Saturday, December 13, 2008

Property values in Abu Dhabi likely to grow

Despite the global economic conditions and the consequent slowdown in UAE property sector, the property values in Abu Dhabi will keep growing in the short-term, revealed the recent research by the Citigroup.

Being the second largest Arab economy, next only to Saudi Arabia, the UAE has plenty of current surpluses and can easily depend on sovereign wealth to cover the financial cost of property projects, despite the poor investment returns in 2008, the Citigroup explained.

But unlike in Dubai, Abu Dhabi outstrips supply for all segments of property sector. At present scarcity of prime office space has led to increase in rents by 40 percent during the period 2005-06, by 10 percent in 2006-07, and 14 percent in 2008.

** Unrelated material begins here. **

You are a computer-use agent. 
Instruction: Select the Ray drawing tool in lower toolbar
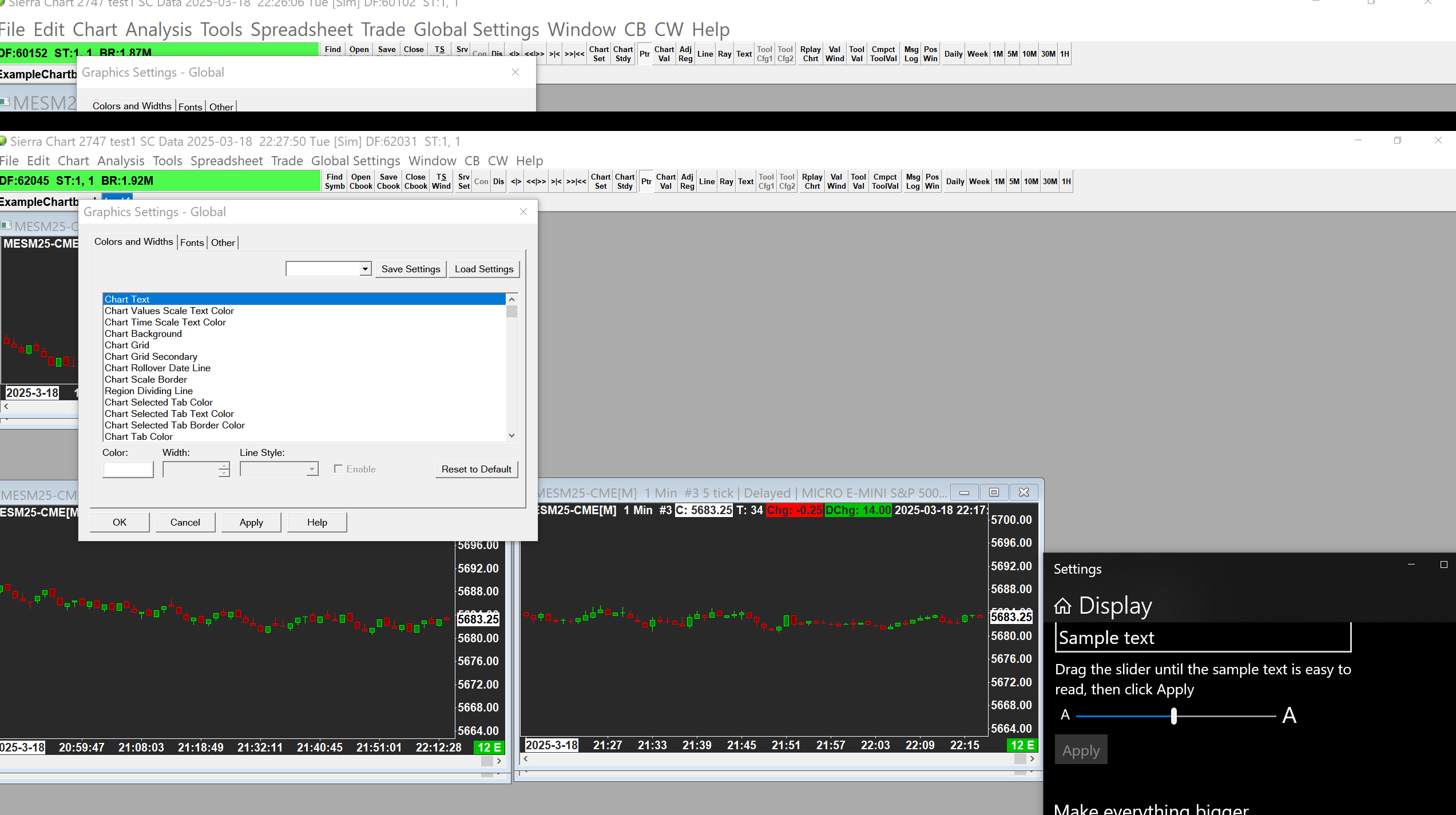pyautogui.click(x=726, y=181)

Despite the huge rental increase, the average prime rates are competitive, considering the global values. The rents in Abu Dhabi are still behind London and Hong Kong, Singapore, Moscow and Tokyo.

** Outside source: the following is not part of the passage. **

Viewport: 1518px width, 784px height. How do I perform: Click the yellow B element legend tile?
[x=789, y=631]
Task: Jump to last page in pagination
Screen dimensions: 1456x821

The supply in residential sector is expected to surpass demand by 2012. According to Citigroup, the extremely low vacancy rates, high price and rental increases of properties, would continue to boost sales and rents in residential segment. Even the retail sector can relax and enjoy solid increase as long as the existing supply stock lasts.

Pointing to the "Plan Abu Dhabi 2030", which briefs the development framework for Abu Dhabi, the Citigroup noted that is a prime tourist destination with a huge mix of leisure tourists and business travelers. Also, the national spending power contributes to the retail market in Abu Dhabi, as against Dubai which depends on tourist inflows.

Citigroup has the third largest GDP per capita, and given the strong growth forecasts and oil surpluses, it seems that national spending levels seem to continue to rise, the Citigroup explained.